Why does New Zealand have such poor outcomes from colorectal cancer?: the importance of the pre-diagnostic period

Melissa Firth 1 , Tania Blackmore 1 , Lynne Chepulis 1 , Rawiri Keenan 1 , Tim Stokes 2 , Mark Elwood 3 , David Weller 4 , Jon Emery 5 , Ross Lawrenson 1 6
+ Author Affiliations
- Author Affiliations

1 Medical Research Centre, University of Waikato, Hamilton, New Zealand

2 Department of General Practice and Rural Health, University of Otago, Dunedin, New Zealand

3 School of Population Health, University of Auckland, Auckland, New Zealand

4 Centre for Population Health Sciences, The University of Edinburgh, Scotland, UK

5 Medicine, Dentistry and Health Sciences, The University of Melbourne, Victoria, Australia

6 Corresponding author. Email: ross.lawrenson@waikato.ac.nz

Journal of Primary Health Care 13(1) 15-26 https://doi.org/10.1071/HC20049
Published: 31 March 2021

Journal Compilation © Royal New Zealand College of General Practitioners 2021 This is an open access article licensed under a Creative Commons Attribution-NonCommercial-NoDerivatives 4.0 International License

Abstract

INTRODUCTION: Over 3000 cases of colorectal cancer (CRC) are diagnosed annually in New Zealand. The proportion of late stage diagnoses is higher than in similar countries, and highest in Māori and Pacific patients. Survival outcomes are poorer than for people in Australia and poor for Māori and Pacific peoples. A regional screening programme is not yet available to the entire target population (60–74 years).

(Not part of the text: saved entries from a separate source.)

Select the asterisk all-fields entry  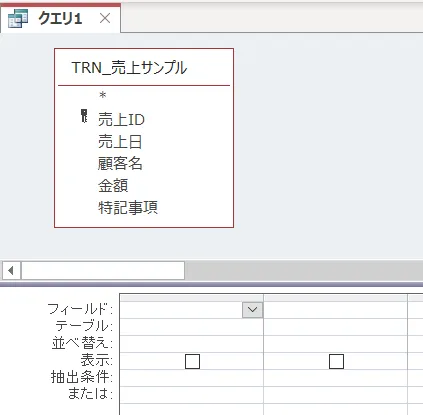(103, 96)
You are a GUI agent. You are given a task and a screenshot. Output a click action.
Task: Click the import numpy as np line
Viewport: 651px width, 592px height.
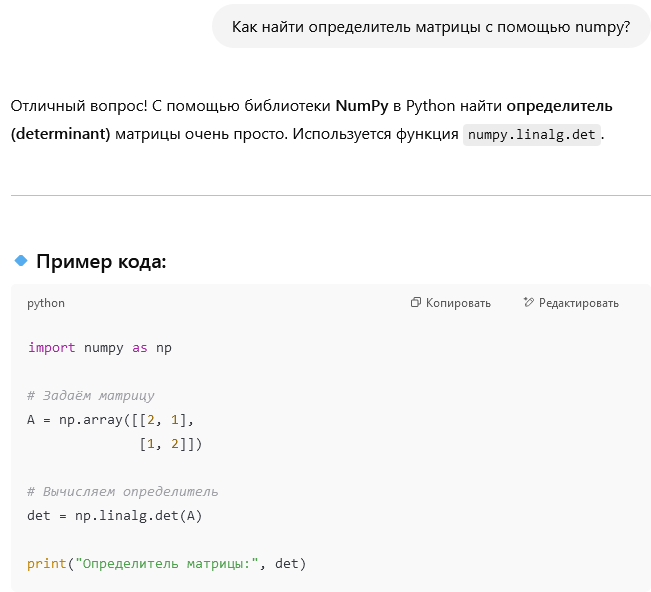click(x=99, y=347)
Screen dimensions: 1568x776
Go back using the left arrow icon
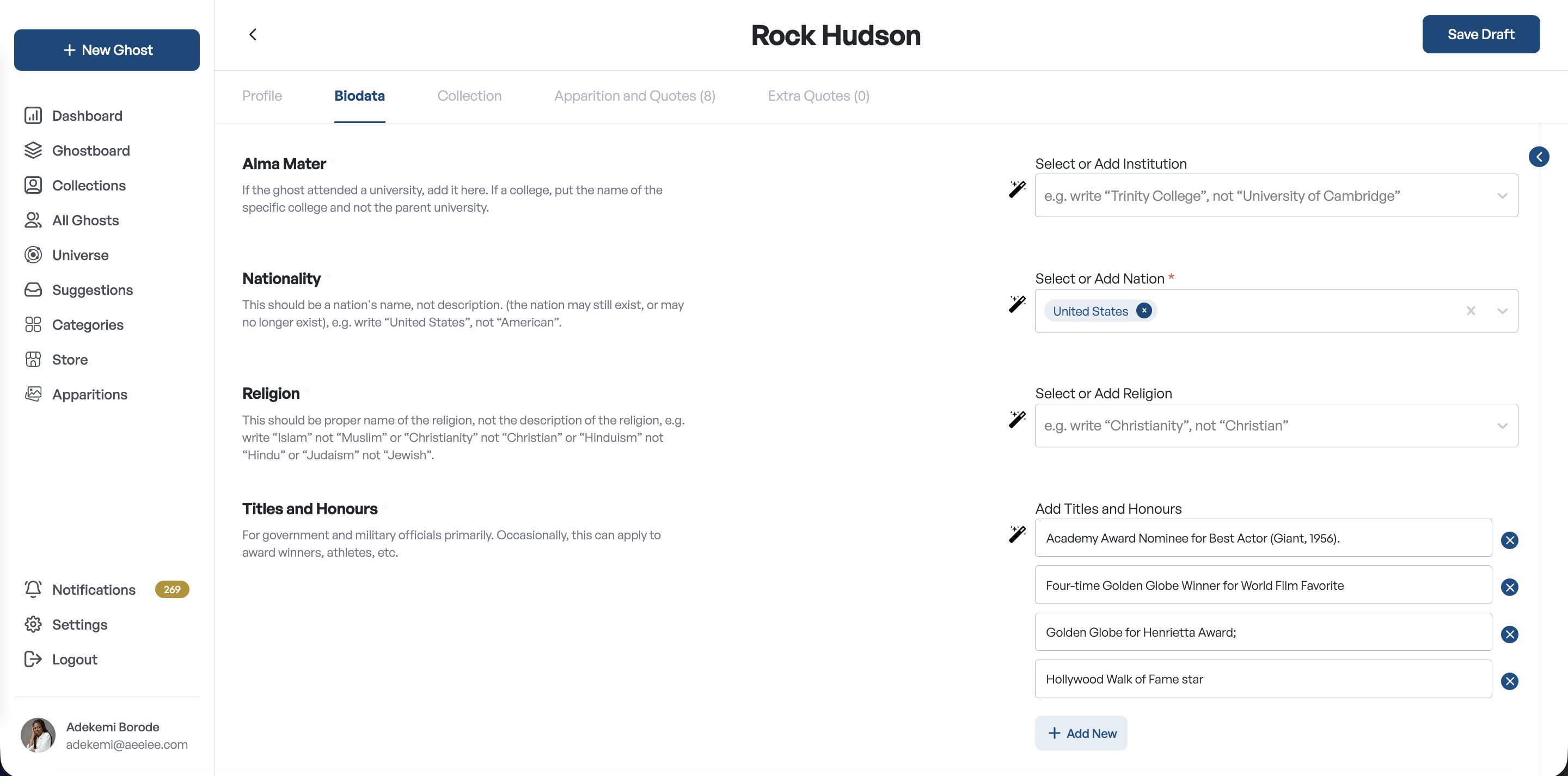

AIM: This study reviews research investigating the pre-diagnostic pathway for CRC in New Zealand and how this may contribute to poorer outcomes.

METHODS: This was a scoping review of original articles examining the pre-diagnostic period for CRC published on the PubMed database between 2009 and 2019. Findings were interpreted within the Model of Pathways to Treatment framework and in context of international evidence.

RESULTS: In total, 83 publications were assessed; eight studies were included. Studies were mainly older than 5 years, qualitative, and focused on screening. Facilitatory factors for the appraisal and help-seeking intervals increased CRC public awareness and the critical role of general practitioners. No specific facilitatory or inhibitory factors were identified for the diagnostic interval, but two studies found that time frames did not meet national and international targets. One study discovered longer pre-diagnostic intervals were associated with younger age at diagnosis.

DISCUSSION: Limited recent research has investigated the CRC pre-diagnostic pathways in NZ. Identification of facilitatory and inhibitory factors and implementation of appropriate strategies to improve them alongside the wider uptake of the screening programme may improve stage at diagnosis and outcomes for New Zealand CRC patients.